Think about it: how many college athletes do you know who are still playing a sport into their 40s? In contrast, participation in music can enhance one’s life even into their 80s — long after a person isn’t able to participate in sports anymore, they can still sing and play musical instruments. They can join a choir, a community orchestra or band, or even a garage band, and continue to actively make music for their entire lives. In higher education specifically, it’s been proven that participation in a music ensemble gives students the social network and sense of belonging they need to feel at home on campus.
In a study conducted over five years, Don R. Crowe, professor of Music Education and Music Entrepreneurship at South Dakota State University, followed two groups of freshmen at a public university, tracking their persistence from their freshmen year all the way to their final year of school. He found that the retention rate among students who got involved in a music ensemble during their first semester of freshman year was, on average, 10 percent higher than those who did not participate. We enjoy a similar retention boost here at Saint Leo University in St. Leo, FL, thanks to our strong music ensembles.
A Shared Goal
At Saint Leo we don’t yet have a music major, but we have a robust music program that brings together students from a variety of backgrounds with the shared goal of making music. For our incoming freshman, joining a music ensemble immediately places them in a group that offers opportunities for social engagement beyond their everyday interactions in the classroom or residence halls. Our musicians get to know each other on a different level as they perform, record and go on tour together.
The Saint Leo Singers International, a group of singers from three of our vocal ensembles, went on a trip to Italy this past spring, giving our choir members a chance to form shared experiences and shared goals.

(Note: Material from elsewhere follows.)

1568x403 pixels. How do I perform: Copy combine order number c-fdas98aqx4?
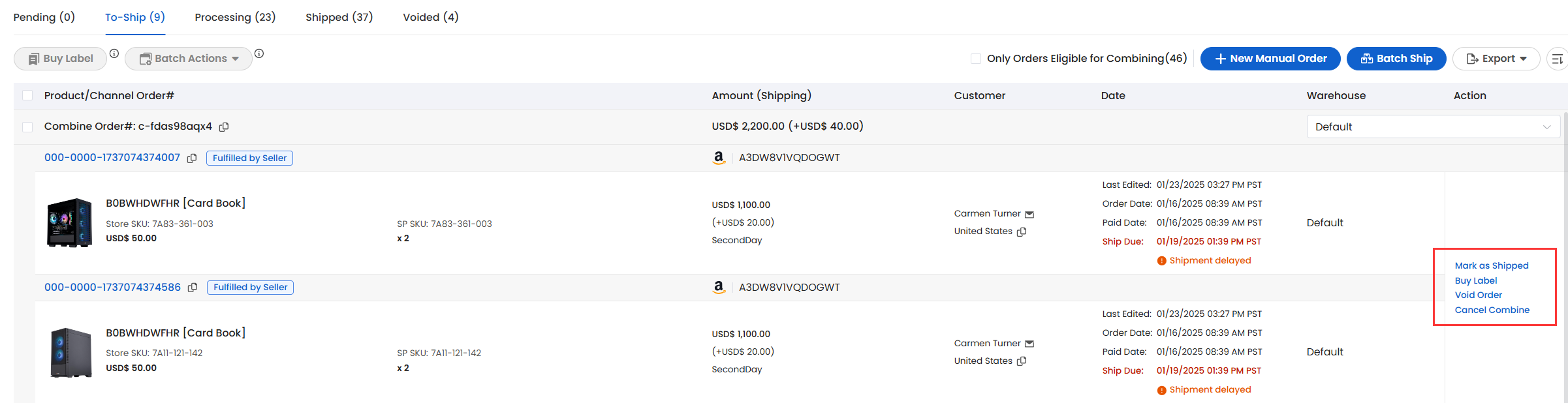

This trip provided a shared collective memory that is very healthy for students and makes them feel like they’re a part of something bigger than themselves. Seeing the results of their hard work gives them a sense of satisfaction and accomplishment that few other things can. The combination of these things promotes college retention, and leads to music becoming such a big part of our students’ lives that they find ways to continue making music even after they graduate.

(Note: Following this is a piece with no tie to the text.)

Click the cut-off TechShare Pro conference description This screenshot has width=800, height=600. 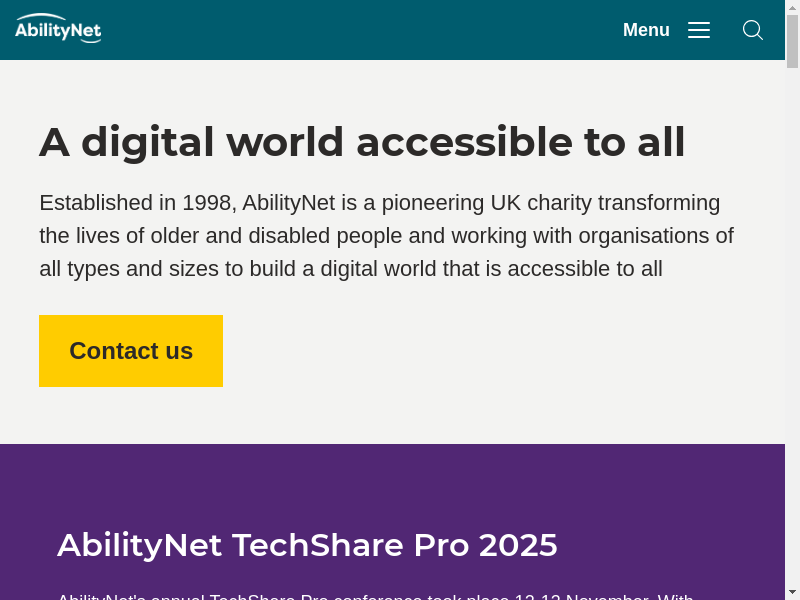click(375, 596)
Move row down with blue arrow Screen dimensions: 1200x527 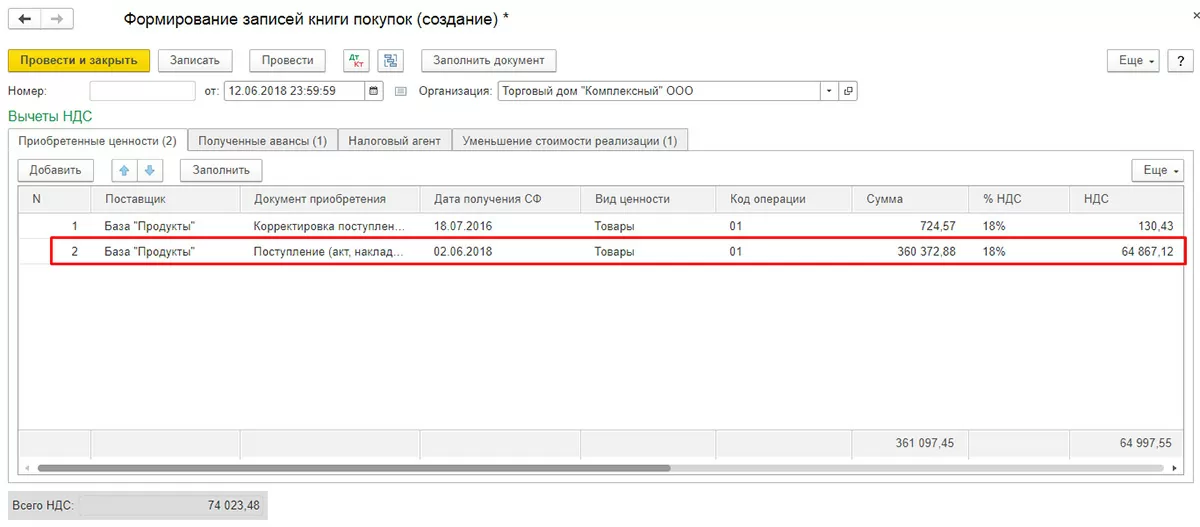pos(148,170)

At least two of our 2017 graduates — a hospitality management major and a business major — have expressed interest in singing with our faculty and staff choir now that their time as students has come to an end. That interest continues to blossom on campus as the university continues to find ways to provide musical opportunities for our students.
We see our students’ desire to participate in music as a growth opportunity for the school as well as the students themselves. We recognize that those students who excel musically often excel academically, much like our student athletes do.
We also know that we have a strong pool of high school music programs here in Florida from which we can recruit musically talented incoming freshmen. To draw them in, we’ve begun to display our pride in our musicians by sharing their recordings and performances on YouTube and the SaintLeoMusic Facebook page, and touting the opportunities to participate in music performance that Saint Leo provides.
Music enriches lives. It gives us a connection, an identity and an opportunity to express ourselves. It fulfills a basic human need to belong to something bigger than ourselves and to produce creative work. Providing opportunities for your students to fulfill that need attracts musically talented and academically driven students to your university and keeps them in school all the way to graduation. So why not show your music program a little love?
This article originally appeared in the October 2017 issue of College Planning & Management.
Dr. Cynthia Selph is assistant professor of music at Saint Leo University (www.saintleo.edu) in St. Leo, FL.